Erickson-Miller C L, May R D, Tomaszewski J, Osborn B, Murphy M J, Page J G, Parchment R E
Hipple Cancer Research Center, Dayton, OH 45439, USA.
Cancer Chemother Pharmacol. 1997;39(5):467-72. doi: 10.1007/s002800050600.
20(S)-Camptothecin (CAM), topotecan (TPT, active ingredient in Hycamtin) and 9-amino-20(S)-camptothecin (9AC) are topoisomerase I inhibitors that cause similar dose-limiting toxicities to rapidly renewing tissues, such as hematopoietic tissues, in humans, mice, and dogs. However, dose-limiting toxicity occurs at tenfold lower doses in humans than in mice. The purpose of the current study was to determine whether hematopoietic progenitors of the myeloid lineage from humans, mice, and dogs exhibit the differential sensitivity to these compounds that is evident in vivo.
Drug-induced inhibition of in vitro colony formation by a myeloid progenitor in human, murine, and canine marrow colony-forming unit-granulocyte/macrophage (CFU-GM) provided the basis for interspecies comparisons at concentrations which inhibited colony formation by 50% (IC50) and 90% (IC90).
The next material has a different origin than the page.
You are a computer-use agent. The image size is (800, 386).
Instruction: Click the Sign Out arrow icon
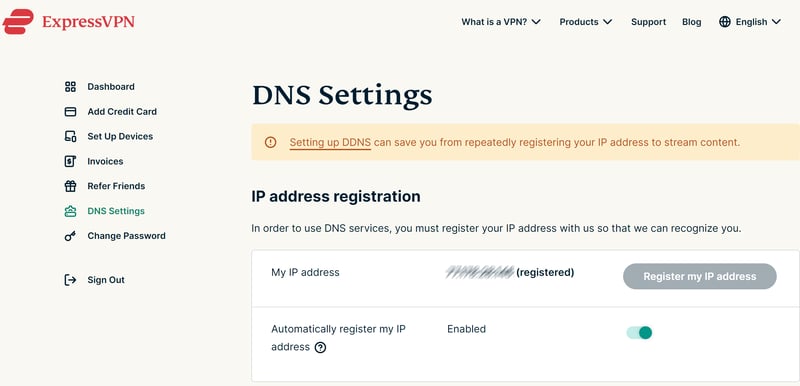point(70,280)
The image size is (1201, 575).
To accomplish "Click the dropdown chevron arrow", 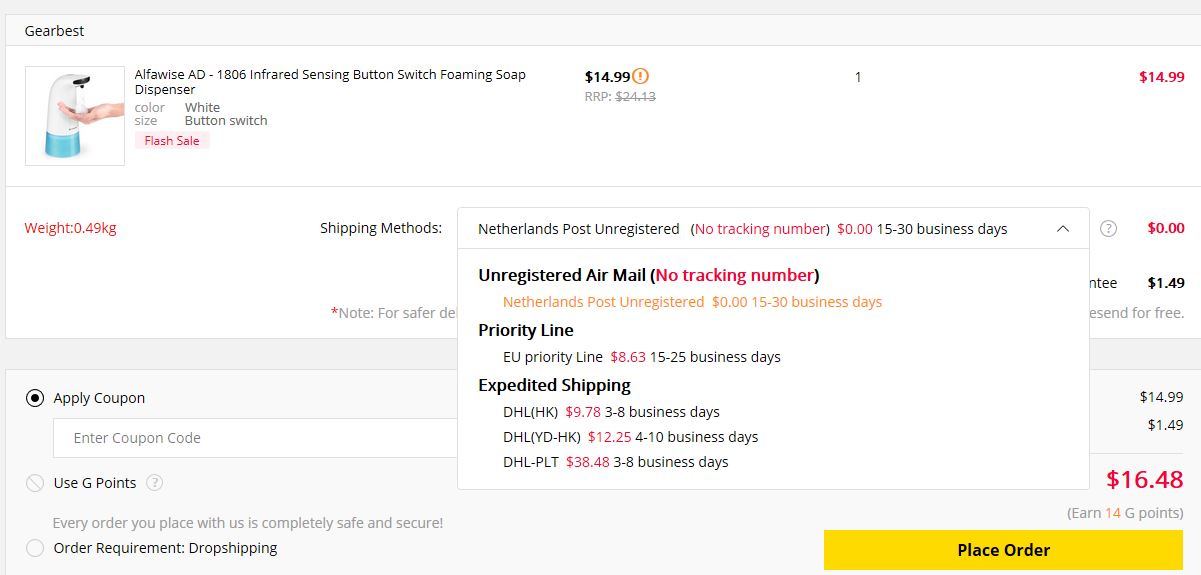I will click(1062, 228).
Murine IC90 values were 2.6-, 2.3-, 10-, 21-, 5.9-, and 11-fold higher than human values for CAM lactone (NSC-94600) and sodium salt (NSC-100880), TPT (NSC-609699), and racemic (NSC-629971), semisynthetic and synthetic preparations (NSC-603071) of 9AC, respectively. In contrast, canine IC90 values were the same as, or lower than, the human IC90 values for all six compounds.
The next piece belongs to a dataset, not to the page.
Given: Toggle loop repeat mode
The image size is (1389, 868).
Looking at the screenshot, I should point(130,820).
The greater susceptibility of humans and dogs to the myelotoxicity of camptothecins, compared to mice, was evident in vitro at the cellular level. Differential sensitivity between murine and human myeloid progenitors explains why the curative doses of TPT and 9AC in mice with human tumor xenografts are not achievable in patients. Realizing the curative potential of these compounds in humans will require the development of therapies to increase drug tolerance of human CFU-GM at least to a level equal to that of murine CFU-GM. Because these interspecies differences are complicated by species-specific effects of plasma proteins on drug stability, not all in vitro assay conditions will yield results which can contribute to the development of such therapies.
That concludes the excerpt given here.